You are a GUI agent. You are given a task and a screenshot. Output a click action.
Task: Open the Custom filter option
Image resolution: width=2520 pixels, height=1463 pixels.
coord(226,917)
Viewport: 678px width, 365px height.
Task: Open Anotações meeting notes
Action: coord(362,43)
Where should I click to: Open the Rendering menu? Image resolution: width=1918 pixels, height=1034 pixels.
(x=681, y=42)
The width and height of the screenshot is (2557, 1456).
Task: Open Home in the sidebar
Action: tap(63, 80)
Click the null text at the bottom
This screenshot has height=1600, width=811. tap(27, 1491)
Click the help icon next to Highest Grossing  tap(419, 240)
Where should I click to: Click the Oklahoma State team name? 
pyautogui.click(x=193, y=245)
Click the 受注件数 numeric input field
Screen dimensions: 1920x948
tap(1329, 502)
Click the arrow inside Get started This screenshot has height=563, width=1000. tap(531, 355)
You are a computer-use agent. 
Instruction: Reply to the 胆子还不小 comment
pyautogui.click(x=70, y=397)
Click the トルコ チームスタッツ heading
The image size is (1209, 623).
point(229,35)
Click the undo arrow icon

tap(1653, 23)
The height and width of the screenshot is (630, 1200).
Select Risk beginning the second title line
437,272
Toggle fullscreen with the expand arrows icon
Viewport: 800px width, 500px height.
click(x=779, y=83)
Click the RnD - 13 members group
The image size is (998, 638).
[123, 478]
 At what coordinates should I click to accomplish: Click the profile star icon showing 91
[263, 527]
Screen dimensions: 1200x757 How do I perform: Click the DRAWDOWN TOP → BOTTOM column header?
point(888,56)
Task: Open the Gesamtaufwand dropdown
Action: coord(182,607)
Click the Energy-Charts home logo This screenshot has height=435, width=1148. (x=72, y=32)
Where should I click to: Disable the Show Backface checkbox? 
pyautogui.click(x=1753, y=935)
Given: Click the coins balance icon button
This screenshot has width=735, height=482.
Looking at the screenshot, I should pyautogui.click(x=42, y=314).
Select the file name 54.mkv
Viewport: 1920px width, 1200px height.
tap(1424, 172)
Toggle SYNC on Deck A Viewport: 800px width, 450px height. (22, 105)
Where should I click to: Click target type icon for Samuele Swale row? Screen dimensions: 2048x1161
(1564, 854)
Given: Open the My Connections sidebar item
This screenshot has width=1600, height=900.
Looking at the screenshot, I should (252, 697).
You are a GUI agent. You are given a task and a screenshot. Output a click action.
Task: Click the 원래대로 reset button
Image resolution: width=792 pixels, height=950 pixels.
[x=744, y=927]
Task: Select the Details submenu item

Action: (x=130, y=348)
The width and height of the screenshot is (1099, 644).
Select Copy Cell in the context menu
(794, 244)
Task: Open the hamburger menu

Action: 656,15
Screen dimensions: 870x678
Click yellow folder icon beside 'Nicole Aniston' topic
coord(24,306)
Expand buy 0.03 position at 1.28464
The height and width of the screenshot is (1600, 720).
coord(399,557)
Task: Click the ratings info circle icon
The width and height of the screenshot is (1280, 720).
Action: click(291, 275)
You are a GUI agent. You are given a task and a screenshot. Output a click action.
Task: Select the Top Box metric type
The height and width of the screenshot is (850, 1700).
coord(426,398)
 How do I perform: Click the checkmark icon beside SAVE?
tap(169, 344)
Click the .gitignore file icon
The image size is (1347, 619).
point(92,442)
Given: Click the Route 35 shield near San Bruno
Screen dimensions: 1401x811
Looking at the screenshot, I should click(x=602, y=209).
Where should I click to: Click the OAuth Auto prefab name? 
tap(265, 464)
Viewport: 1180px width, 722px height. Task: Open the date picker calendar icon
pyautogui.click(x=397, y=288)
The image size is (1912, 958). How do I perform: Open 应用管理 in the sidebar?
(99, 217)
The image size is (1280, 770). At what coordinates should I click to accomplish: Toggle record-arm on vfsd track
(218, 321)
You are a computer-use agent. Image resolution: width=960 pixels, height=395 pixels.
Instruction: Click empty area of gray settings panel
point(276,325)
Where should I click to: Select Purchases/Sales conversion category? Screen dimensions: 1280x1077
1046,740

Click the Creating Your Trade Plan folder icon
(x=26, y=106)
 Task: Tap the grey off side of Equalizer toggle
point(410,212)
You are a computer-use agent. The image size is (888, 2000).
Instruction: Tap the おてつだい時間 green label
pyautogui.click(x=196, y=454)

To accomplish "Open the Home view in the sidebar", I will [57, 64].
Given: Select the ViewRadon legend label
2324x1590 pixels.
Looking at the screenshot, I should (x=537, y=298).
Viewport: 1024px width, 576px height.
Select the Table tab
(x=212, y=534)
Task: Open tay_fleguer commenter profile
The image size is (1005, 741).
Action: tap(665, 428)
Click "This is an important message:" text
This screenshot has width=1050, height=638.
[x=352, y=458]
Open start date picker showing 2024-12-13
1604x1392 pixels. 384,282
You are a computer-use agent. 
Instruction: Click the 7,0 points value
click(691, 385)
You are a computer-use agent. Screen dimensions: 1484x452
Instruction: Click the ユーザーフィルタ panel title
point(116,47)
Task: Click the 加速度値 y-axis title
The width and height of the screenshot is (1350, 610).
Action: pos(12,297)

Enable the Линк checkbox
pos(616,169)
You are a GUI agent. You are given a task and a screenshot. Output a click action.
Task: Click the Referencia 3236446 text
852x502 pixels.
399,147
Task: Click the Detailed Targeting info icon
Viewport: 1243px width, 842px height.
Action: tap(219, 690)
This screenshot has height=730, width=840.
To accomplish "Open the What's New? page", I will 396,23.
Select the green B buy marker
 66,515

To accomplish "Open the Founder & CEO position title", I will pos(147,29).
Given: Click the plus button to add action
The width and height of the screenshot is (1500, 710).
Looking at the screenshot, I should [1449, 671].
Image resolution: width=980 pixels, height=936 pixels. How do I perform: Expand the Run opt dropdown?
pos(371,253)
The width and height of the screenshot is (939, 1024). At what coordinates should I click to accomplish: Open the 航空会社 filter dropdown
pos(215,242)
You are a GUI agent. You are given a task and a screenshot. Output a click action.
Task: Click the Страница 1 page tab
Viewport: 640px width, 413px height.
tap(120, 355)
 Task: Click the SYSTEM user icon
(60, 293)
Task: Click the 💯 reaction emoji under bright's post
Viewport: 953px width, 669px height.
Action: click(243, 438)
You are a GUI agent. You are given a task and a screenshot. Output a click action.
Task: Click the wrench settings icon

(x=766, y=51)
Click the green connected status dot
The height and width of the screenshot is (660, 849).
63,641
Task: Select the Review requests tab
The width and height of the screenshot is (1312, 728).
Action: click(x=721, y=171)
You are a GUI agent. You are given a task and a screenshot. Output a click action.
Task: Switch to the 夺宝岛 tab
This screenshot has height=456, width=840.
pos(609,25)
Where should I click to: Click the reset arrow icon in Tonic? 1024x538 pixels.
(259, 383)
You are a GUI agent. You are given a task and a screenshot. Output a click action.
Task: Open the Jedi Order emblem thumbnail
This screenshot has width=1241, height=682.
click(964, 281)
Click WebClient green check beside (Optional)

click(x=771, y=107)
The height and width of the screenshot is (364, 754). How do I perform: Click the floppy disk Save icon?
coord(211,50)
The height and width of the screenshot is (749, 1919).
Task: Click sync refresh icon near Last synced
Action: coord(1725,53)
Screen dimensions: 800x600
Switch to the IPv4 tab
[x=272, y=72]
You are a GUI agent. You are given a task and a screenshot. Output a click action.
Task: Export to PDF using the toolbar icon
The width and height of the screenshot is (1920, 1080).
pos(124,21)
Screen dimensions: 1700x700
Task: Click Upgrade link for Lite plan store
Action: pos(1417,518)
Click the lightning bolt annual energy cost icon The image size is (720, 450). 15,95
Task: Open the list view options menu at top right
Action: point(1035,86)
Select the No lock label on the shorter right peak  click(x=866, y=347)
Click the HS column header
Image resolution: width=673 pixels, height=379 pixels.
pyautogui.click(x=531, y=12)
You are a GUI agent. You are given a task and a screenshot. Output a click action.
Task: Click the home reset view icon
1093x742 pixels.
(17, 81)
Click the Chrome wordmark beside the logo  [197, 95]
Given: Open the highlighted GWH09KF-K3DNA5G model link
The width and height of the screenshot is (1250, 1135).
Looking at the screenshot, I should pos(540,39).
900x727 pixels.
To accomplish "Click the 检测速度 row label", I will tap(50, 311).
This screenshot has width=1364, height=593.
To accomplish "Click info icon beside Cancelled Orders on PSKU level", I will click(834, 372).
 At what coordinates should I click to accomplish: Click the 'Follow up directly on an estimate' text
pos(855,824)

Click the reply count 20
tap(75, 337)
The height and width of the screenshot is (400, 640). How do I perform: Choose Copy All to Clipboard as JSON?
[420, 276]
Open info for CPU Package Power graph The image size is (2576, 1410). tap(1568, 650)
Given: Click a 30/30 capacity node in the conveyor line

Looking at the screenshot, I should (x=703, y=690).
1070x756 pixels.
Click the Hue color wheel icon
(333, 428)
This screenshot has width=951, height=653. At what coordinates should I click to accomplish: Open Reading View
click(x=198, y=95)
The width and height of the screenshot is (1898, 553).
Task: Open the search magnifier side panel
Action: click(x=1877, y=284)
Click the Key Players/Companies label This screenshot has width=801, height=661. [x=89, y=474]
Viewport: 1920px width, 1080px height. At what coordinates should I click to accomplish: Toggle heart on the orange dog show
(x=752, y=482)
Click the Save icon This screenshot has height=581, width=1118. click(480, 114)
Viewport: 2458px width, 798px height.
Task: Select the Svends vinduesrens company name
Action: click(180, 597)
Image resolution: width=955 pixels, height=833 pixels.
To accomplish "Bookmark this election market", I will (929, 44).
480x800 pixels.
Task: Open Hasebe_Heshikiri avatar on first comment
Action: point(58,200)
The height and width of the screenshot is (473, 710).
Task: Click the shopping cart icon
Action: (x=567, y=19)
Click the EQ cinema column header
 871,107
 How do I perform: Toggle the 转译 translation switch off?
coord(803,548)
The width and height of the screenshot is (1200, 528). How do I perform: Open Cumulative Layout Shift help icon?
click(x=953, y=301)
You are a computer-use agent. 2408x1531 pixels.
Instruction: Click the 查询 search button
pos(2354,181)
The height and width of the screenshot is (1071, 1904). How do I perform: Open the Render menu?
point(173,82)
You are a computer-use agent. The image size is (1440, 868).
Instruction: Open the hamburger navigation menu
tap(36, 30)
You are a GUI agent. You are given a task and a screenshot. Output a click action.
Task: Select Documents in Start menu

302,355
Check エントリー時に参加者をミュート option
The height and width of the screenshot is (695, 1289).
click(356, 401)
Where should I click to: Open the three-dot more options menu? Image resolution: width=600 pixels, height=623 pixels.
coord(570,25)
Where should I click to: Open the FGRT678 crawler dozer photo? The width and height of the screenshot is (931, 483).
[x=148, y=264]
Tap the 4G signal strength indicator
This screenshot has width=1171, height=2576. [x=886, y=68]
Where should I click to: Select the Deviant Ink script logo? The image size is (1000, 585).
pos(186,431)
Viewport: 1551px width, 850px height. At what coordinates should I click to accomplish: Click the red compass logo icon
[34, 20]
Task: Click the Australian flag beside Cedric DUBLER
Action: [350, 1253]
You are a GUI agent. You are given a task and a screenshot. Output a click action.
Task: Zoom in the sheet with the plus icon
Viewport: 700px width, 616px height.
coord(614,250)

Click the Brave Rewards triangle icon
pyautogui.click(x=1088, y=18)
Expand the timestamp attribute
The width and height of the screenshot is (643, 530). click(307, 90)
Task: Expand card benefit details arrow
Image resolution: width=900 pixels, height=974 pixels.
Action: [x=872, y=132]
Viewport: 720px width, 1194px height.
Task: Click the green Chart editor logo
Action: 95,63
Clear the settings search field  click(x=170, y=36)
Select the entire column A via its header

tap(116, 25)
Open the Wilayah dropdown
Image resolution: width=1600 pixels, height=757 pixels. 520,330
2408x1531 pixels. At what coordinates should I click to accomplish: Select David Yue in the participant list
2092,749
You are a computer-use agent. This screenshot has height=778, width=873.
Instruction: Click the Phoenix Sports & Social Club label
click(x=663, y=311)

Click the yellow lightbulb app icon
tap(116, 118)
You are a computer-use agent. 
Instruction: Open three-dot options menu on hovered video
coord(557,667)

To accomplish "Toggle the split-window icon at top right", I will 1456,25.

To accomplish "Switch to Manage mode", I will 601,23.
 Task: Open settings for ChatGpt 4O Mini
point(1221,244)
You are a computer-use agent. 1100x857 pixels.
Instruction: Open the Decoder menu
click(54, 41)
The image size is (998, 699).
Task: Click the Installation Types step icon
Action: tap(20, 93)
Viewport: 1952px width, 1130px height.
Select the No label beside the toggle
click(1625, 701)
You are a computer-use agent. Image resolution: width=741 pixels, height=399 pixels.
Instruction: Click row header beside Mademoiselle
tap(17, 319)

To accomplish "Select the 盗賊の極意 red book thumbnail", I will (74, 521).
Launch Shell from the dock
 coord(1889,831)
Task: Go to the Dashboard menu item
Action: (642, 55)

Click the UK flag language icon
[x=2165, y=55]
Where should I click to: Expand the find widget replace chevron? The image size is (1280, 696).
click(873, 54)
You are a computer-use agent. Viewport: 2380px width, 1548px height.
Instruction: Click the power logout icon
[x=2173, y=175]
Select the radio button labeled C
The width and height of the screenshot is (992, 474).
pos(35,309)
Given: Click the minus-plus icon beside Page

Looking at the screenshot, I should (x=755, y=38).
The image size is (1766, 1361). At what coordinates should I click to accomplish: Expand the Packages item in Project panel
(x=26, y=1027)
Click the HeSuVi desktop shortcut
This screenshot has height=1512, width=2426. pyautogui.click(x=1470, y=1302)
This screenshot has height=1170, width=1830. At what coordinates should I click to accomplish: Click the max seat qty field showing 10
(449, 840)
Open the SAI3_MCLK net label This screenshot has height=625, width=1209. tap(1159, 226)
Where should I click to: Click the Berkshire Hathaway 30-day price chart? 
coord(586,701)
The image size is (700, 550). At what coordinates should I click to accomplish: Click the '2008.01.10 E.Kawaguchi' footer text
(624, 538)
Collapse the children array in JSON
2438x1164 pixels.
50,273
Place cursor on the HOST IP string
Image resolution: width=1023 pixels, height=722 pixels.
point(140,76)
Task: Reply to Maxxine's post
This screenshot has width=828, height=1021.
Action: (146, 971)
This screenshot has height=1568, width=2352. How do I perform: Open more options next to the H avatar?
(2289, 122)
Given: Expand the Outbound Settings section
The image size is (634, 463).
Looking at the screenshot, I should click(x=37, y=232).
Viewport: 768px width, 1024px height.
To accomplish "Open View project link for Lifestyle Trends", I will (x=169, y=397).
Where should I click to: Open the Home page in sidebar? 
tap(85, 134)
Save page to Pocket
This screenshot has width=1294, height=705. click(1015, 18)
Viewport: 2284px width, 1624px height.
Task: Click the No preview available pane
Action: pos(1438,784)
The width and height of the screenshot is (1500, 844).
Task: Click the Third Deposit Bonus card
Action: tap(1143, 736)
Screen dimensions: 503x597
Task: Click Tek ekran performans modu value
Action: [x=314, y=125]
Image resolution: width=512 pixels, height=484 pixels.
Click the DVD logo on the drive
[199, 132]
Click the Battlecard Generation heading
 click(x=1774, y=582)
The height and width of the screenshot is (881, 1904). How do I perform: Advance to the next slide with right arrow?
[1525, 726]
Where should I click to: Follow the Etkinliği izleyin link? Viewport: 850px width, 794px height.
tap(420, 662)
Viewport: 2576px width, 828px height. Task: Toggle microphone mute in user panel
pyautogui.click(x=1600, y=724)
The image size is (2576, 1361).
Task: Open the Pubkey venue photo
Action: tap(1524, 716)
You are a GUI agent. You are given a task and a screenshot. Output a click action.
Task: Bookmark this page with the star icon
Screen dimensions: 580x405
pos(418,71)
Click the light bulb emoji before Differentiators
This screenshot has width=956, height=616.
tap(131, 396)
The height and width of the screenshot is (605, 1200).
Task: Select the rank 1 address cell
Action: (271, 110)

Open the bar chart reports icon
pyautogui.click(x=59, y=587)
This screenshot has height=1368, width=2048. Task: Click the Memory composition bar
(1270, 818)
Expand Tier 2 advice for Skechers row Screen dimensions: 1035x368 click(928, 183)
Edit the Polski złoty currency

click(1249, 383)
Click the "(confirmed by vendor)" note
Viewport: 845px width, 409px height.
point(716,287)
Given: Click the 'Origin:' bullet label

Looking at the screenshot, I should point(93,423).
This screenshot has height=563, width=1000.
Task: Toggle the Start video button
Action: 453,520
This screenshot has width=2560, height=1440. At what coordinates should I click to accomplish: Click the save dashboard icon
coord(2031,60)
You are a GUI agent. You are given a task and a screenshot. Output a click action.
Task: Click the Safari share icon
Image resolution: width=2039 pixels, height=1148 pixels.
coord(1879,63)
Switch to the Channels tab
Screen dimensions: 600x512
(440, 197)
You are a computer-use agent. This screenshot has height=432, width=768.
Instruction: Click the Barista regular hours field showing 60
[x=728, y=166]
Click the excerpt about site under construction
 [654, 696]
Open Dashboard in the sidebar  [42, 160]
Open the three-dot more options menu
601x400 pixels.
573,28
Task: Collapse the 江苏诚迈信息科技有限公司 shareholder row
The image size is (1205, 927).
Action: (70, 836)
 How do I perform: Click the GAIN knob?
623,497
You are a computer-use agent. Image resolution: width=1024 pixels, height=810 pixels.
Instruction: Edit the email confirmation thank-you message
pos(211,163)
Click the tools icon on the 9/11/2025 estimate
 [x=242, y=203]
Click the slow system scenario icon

▬▬▬▬▬▬

# Request
Show each line from the entries above that contains the string "link". Case matters.

# Solution below
Task: Click Upgrade link for Lite plan store
Given: Open the highlighted GWH09KF-K3DNA5G model link
To accomplish "Open View project link for Lifestyle Trends", I will (x=169, y=397).
Where should I click to: Follow the Etkinliği izleyin link? Viewport: 850px width, 794px height.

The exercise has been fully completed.